NASA has released a series of sound clips revealing what the motion of our Sun actually sounds like.

For years, scientists have been studying the dynamics of the Solar System, an effort aimed at observing different objects sitting in our neighborhood including its only star — the Sun.

The work, conducted with different space missions, has given us a lot to learn, but despite hosting some of the finest ground and space-based telescopes, we still have no definite way to peer deep inside the corona or the atmosphere of the Sun.

In order to fully understand the dynamics of our star, it is very essential to know what’s happening within it. The lack of tools limits our capacity in this area, but, the data collected by NASA’s Solar and Heliospheric Observatory (SOHO) and the European Space Agency (ESA) has given us a way to hear the vibrations of the star and predict what’s going on there.

Scientists have long known that any material movement, be it on Earth or beyond, generates an accompanying wave. The rule also applies to the Sun and movement occurring on its surface produces waves.

“Waves are traveling and bouncing around inside the Sun, and if your eyes were sensitive enough they could actually see this,” Alex Young, associate director for science in the Heliophysics Science Division at NASA’s Goddard Space Flight Center, said in a statement.

The data related to these waves has been captured by SOHO and ESA for over 20 years and scientists at Stanford Experimental Physics Lab have converted that information into sounds. For instance, in this audio, we can hear the vibrations of our star.

These jiggles, as Young described, are helping scientists get an idea of what’s happening inside our Sun. Essentially, the vibrations occur at a different frequency and those frequencies can be used to look inside the sun and study a range of processes, starting from solar flares to coronal mass ejections (CME).

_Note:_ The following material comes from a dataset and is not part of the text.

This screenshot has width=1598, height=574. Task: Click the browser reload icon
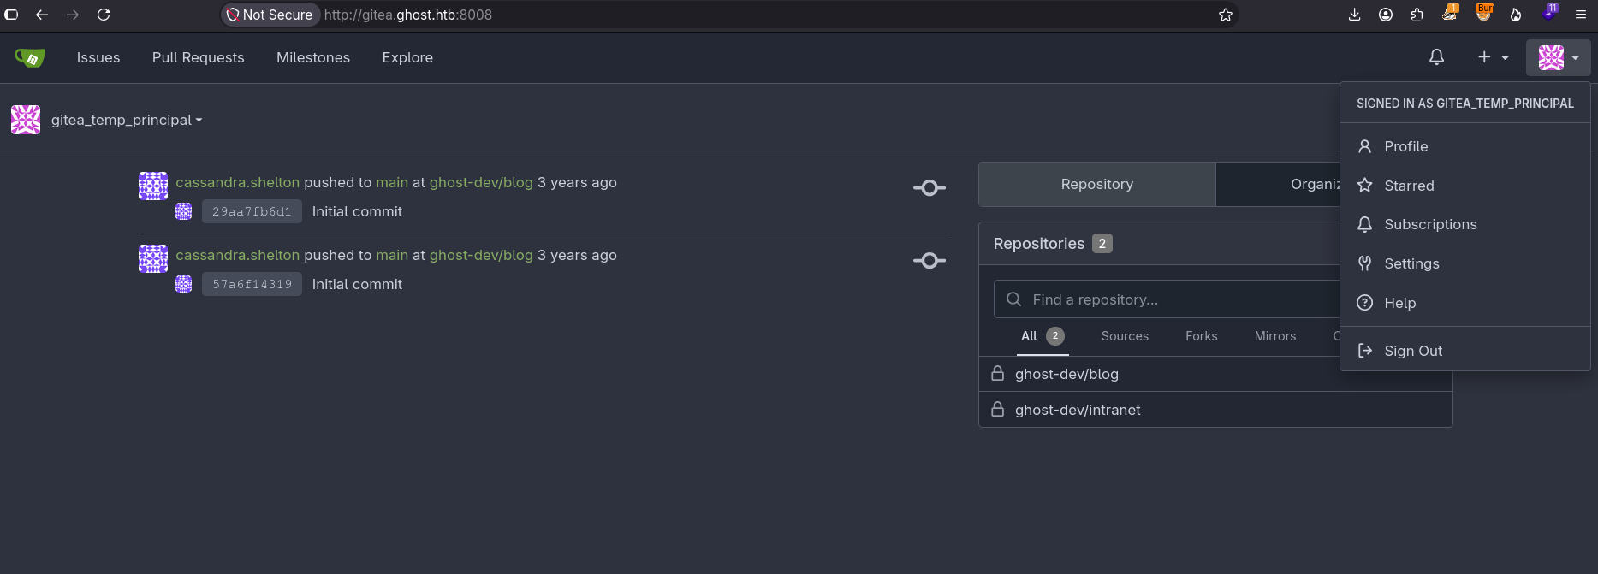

“We don’t have straightforward ways to look inside the Sun. We don’t have a microscope to zoom inside the Sun,” Young added. “So using a star or the Sun’s vibrations allows us to see inside of it.”

The method has helped scientists observe flowing solar material and understand the Sun like never before. The complex movement that occurs inside produces magnetic fields that move up to the surface and create sunspots, which then produce solar flares and CMEs.

“That simple sound is giving us a probe inside of a star. I think that’s a pretty cool thing,” Young said. Additional multimedia related to the sounds of the Sun is available on NASA's SoundCloud channel and is up for display at the agency's Goddard Visitor Center.